### SELECTED EXCERPT
---+---

Lower transfers alongside rising mandatory levies are driving deficits, loans and postponements.

Overview

  • Updated municipal funding calculations and higher county and school levies cut key allocations, worsening 2026 results even where 2024–2025 business tax receipts were strong.
  • Bebra pulled December budget debates after its projected gap jumped from €1.9 million to €5.3 million, a swing tied to a late‑2024 business tax spike that inflated its assessed capacity, with a vote now targeted for February.
  • Eiterfeld presented a non‑approvable draft showing a deficit above €5.3 million, raised property and business tax rates for 2026, and warned debt could surge without deeper cuts as parties prepare further talks in January.

---+---

### GIVEN INFORMATION
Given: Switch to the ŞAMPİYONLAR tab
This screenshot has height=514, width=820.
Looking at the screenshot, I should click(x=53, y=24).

---+---

### STATED TASK 1
List every month named in the text on municipal budget shortfalls.
### STATED TASK 2
Continue the text on municipal budget shortfalls from its last bullet.

### ANSWER 1
December, February, January

### ANSWER 2
  • Councils elsewhere flagged deep shortfalls and fresh borrowing: Bassum passed a 2026 plan with about €2.5 million in red ink, Sulingen’s draft shows roughly €3.06 million, and Buch approved a €1.5 million loan after planned revenues fell through.
  • Despite tighter operations, investment programs proceed on credit: Germering eyes loan‑financed projects into 2029, Bregenz plans €22.1 million of 2026 investments with debt near €170.7 million and higher local fees, and Innsbruck balanced cash flows after late trims as opposition seeks details on a proposed housing sale.